The idea for this blog started about a year ago at a customer site where we were having periodic slowdowns, the system was not configured in Solution Manager for performance data collection and we could only visualise 1hr of performance statistics via ST03N before we affected system performance ourselves – we had a performance problem and limited ways to access the data to troubleshoot it, this got me thinking about the most effective way to do initial performance troubleshooting.
This blog will detail a way to perform a solid initial analysis on an SAP system using simple tools and visualisations to find where your performance issue is located.

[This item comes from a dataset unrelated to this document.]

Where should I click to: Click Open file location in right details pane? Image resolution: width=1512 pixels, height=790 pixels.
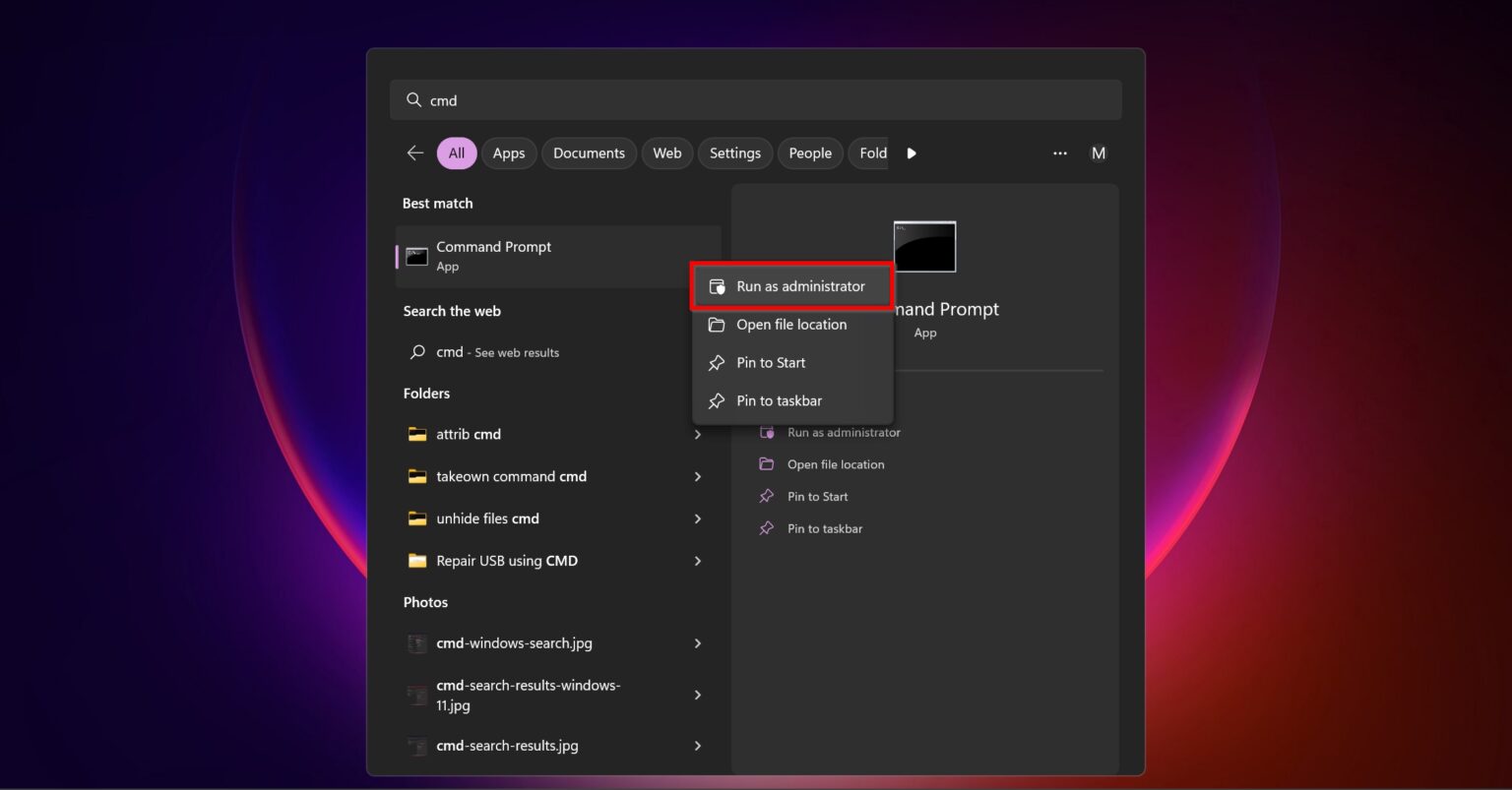point(835,464)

As this is quick and dirty, I am going to make a couple of assumptions
1. There is no Solution Manager or equivalent receiving any performance data for the SAP instance having performance issues
2. The issues are on an ABAP stack, DB independent.
3. The collection, analysis and visualisation had to be completed within 24hrs, or it could not be considered quick.
One of the most powerful tools in a systems administrators hands on an ABAP stack is the transaction /SDF/MON
I won’t describe each of the selections in detail, in general the default selections are useful for an initial data set. The main gap here is not having any visibility on the database metrics, which can pose a blind spot for any analysis. The picture below shows the output I received from a test run of the selections above.
This will provide the raw data for our analysis – although I can use data from ST03N, one of the biggest problems with that data is that there are a number of different scales for the same data type. For example time data in ST03N can be in seconds for some measures and milliseconds for others making analysis difficult.
Once the data has been collected the next phase is to analyse the data, this is easily the most time consuming part of the process – my good friend Andrew Fox calls it the iceberg challenge as most of the detailed work is under the surface. Below you can see a table of the metrics output by SDF/Mon and the additional metrics to aid calculations, for example determining the number of free work processes and the amount of used memory.
|Date||Time||Server Name||Act. WPs|
|Dia.WPs||RFC WPs||CPU Usr||CPU Sys|
|CPU Idle||Paging in||Paging out||Free Mem.|
|EM allocated||EM attached||EM global||Heap Memory|
|Paging Mem||Roll Mem||Dia.||Upd.|
|Additional data||Number of WPs||Physical Mem||Free WPs|
or a more readable version
After a number of attempts to find a way to represent and visualize the data in a meaningful way which would make it easy to show any issues – I found that aggregating abstracted data would be best at helping me to see specific effects.
The grouping below, shows the metrics which affect the area of study most. For example, having no free work processes, directly affects User performance, but it does not affect the Server performance. Similarly Paging affects Server performance directly, which raises CPU utilisation and indirectly affects User and Application performance.
|Free WP||Used Memory||CPU Idle||Sessions|
|CPU User||CPU Sys||Paging||Used Memory|
|Free WP||Sessions||Act WP||Logins|
Before grouping the metrics I had to abstract the values to give a consistent scale from good to bad. To do this I found the difference between the minimum and maximum values, then divided this into quartiles (2-4, 4-6, 6-8, 8-10). As shown below, I now had ranges to which specific and consistent values are applied.
Using the ability of Excel to filter data, shown below, I was able to add a column beside each metric and quickly mass populate it with the correct quartile value – for example, if the Used Memory on the system was 40954821 – then the value assigned to that entry is 4 as it sits in the 2nd Quartile between 28272242 and 56544484.
The table below shows how the abstraction produces the values which are now on a scale from good (2) to bad (>8), this makes graphing and visualising much easier.
The data cleansing and abstraction was by far the longest part of this piece of work, mostly because I was exploring new areas of data analysis and also because I had to be very clear about what I wanted to visualise. The visualisations were done pretty quickly, as I had consulted with some friends on the best way to visualise the data.
My initial desire was to use SAP Lumira and have an animation to show the peaks and troughs of the data in a visually stunning way – but this was not to be as Lumira does not have the ability to have Time hierarchies as detailed as seconds and the desktop version has a limitation to 10,000 data points. So in order to get the data visualised quickly, I just used Excel line graphs (shown below) – but these are not dynamic and are quite noisy.
From the graph above, you can see very easily that Application performance is generally good, the Server performance is stable but the User performance experience is worst of the three. This would then direct me to look at the components which are aggregated to provide the User totals and determine where is issue is located.
This analysis, although it has a number of steps in it, has yielded specific data which is easily understood and in a relatively short space of time. It certainly has yielded more insight to me than trying to consolidate ST03N data into a meaningful set of data.